The main element of the editor is the index list, which displays all indexes available within the table. The columns of the list allow you to modify the properties of the selected index.

editor-table-index

These properties are:

Index Name

The name of the index, which must be unique within the table.

Attributes

The names of a columns of the table or expressions based on one or more columns of the table. The expression must not be written with surrounding parentheses, because Designer will add them automatically.

Method

The name of the method to be used for the index. Choices are btree, hash, rtree, and gist. The default method is btree.

Sort Order

Specifies index attributes sort order.

tip Since an ordered index can be scanned either forward or backward, it is not normally useful to create a single-column DESC index — that sort ordering is already available with a regular index. The value of these options is that multicolumn indexes can be created that match the sort ordering requested by a mixed-ordering query, such as SELECT ... ORDER BY x ASC, y DESC.

NULLs Order

Specifies that nulls sort before or after non-nulls.
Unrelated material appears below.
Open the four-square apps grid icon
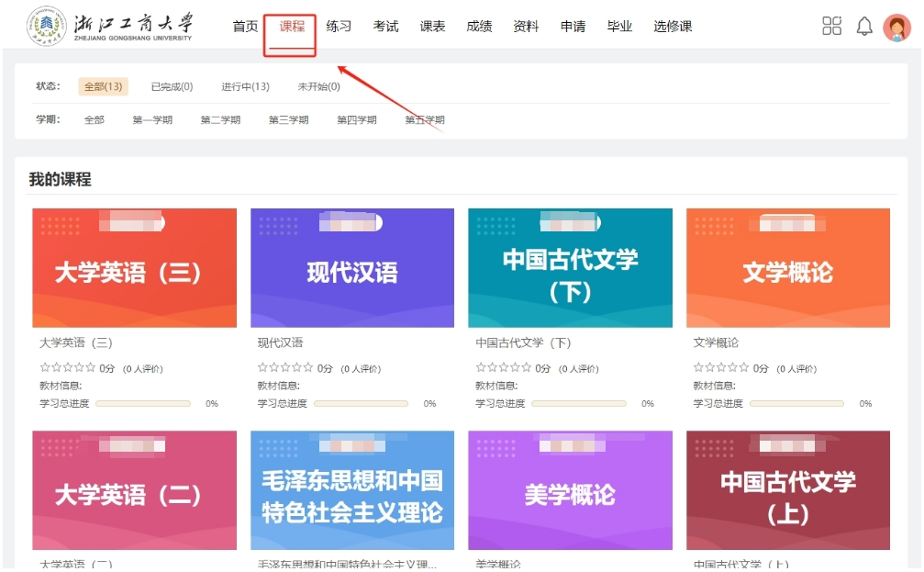This screenshot has height=572, width=924. pos(831,27)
tip The NULLs Order options are useful if you need to support “nulls sort low” behavior, rather than the default “nulls sort high”, in queries that depend on indexes to avoid sorting steps.

Predicate

The constraint expression for a partial index.

Tablespace

The tablespace in which to create the index. If not specified, default is used, or the database's default tablespace if server's parameter default_tablespace is an empty string.

Fast Update

This setting controls usage of the fast update technique for GIN indexes. Updating a GIN index tends to be slow because of the intrinsic nature of inverted indexes: inserting or updating one heap row can cause many inserts into the index (one for each key extracted from the indexed value). As of PostgreSQL 8.4, GIN is capable of postponing much of this work by inserting new tuples into a temporary, unsorted list of pending entries. See PostgreSQL manual for details.

Fillfactor

The fillfactor for an index is a percentage that determines how full the index method will try to pack index pages. For B-trees, leaf pages are filled to this percentage during initial index build, and also when extending the index at the right (largest key values). If pages subsequently become completely full, they will be split, leading to gradual degradation in the index's efficiency. B-trees use a default fillfactor of 90, but any value from 10 to 100 can be selected. If the table is static then fillfactor 100 is best to minimize the index's physical size, but for heavily updated tables a smaller fillfactor is better to minimize the need for page splits. The other index methods use fillfactor in different but roughly analogous ways; the default fillfactor varies between methods.

Unique

Defines the UNIQUE constraint for the selected columns. I.e. the combination of the included field values must be unique within the table;

System

An indicator that shows if the index is system and can't be modified by a user.

Comment

Specifies comment for index object.

The buttons under the list of indexes allows you to perform the following actions:

§Add - add a new index with the default properties to the end of the list;

§Duplicate - add a new index with the same properties as the selected index to the end of the list;

§Delete - remove the selected index from the list;

§Up/Down - move the selected index along the list.